Ignoring her question, Cable reminds her to flush his wounds. Hope asks that he stop rushing her. They have to rush, Cable insists. That sniper is still lurking outside and, soon, he’ll bring friends. They got lucky once; Cable doesn’t want to test their luck again.
Suddenly, Hope splashes the disinfectant liquid on Cable’s back. The abrupt pain stops him mid-sentence. He swears the disinfectant hurts worse than the bullet. Wincing, Hope apologizes, but Cable tells her it isn’t her fault. She’s doing fine. He asks her to pack the wound so they can get going.
After she finishes, Cable pulls on his blue, sleeveless shirt over his flesh and organic torso. He still faces forward, with Hope at his back. She gently rests her hand on his shoulder and speaks his name. Cable turns and, while looking at her out of the corner of his eye, asks what she wants. Nothing, she tells him.
Cable stands. They need to go, he says. Hope closes her eyes. He’s been that way since mom died, Hope thinks. Like she can’t hug me, so he won’t either.
Continuing his diatribe, Cable reminds Hope to stay behind him—all the way behind him. Hope consents.
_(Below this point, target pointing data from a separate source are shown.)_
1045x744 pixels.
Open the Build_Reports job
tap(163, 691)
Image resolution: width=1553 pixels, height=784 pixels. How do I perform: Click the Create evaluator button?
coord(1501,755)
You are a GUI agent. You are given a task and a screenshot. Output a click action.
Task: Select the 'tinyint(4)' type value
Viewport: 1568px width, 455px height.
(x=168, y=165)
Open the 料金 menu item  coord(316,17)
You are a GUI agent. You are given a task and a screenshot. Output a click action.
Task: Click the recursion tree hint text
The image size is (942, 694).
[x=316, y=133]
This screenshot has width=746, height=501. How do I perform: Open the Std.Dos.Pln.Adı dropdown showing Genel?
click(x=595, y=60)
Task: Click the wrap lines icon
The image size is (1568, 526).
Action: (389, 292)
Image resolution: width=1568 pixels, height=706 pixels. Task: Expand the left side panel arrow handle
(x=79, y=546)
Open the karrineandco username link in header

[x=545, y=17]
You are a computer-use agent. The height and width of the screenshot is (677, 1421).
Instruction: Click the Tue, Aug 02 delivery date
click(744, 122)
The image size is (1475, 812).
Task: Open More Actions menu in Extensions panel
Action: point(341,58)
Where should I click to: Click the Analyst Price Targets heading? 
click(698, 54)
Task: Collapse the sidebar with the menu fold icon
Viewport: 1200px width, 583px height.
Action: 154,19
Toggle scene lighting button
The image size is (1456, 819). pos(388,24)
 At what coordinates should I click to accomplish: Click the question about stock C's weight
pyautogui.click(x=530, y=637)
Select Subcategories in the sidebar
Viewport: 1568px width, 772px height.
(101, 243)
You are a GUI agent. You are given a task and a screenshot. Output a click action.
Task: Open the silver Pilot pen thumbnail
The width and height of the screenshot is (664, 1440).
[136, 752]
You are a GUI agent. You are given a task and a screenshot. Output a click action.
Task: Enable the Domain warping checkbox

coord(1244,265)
Together, they leave the bombed-out remains of an old concrete building just as the sun begins to set. Nathan’s protected me since I was a little baby, Hope ponders as they sneak to the corner. Now we’re a team. When they reach the edge of the building, Cable crouches down and pulls a small mirror out of his pocket. He explains to Hope that it’s a set of eyes for them. Propping it on the end of a stick, he pushes the mirror beyond the corner and angles it to create a line of sight to a nearby rooftop—the former location of the sniper. He explains this to Hope. It makes her wonder why they’re a team.
Cable tells Hope the shooter is still on the roof—meaning he has the advantage of high ground. When he asks Hope if she understands, she says she does. With his angle, the wind speed and his limited range, Cable estimates the sniper has, at best, a five percent chance of scoring a headshot. Hope concurs. Continuing, Cable adds that the sniper is a B-plus shooter. He had all the time in the world earlier, but went for a torso shot. Cable declares he’s going to force his hand. “Count on him being a B-plus all the way,” he adds.
Hope asks what he means by that but, as soon as she asks, Cable steps out from behind the corner and into the sniper’s line of fire. Take the shot, he says while staring in the sniper’s direction.
The crack of gunfire roars through the street. Cable takes the bullet in the shoulder, falling backward. As soon as he hits the ground, however, he lifts his gun, smiles and takes aim at the sniper. “Got you,” he says. He fires three bullets in succession; each of them tears a hole through the sniper’s body at critical points.
Shortly thereafter, Cable and Hope search for another shelter. Hope marvels at Cable for taking a bullet for her; he takes lots of bullets for her. He goes without food for her, always gives her the last swallow of water and stays up all night watching her.
“You mind?” Cable asks her when they reach a safe spot. He gestures toward the wound in his arm. “Your fingers are more nimble.”
With a solemn look on her face, Hope agrees to help and pulls out her extraction tools. She still doesn’t know why Cable does so much for her—but now isn’t the time to bring it up. Nathan’s hurt, she thinks as she begins to work, and like I said, we’re a team.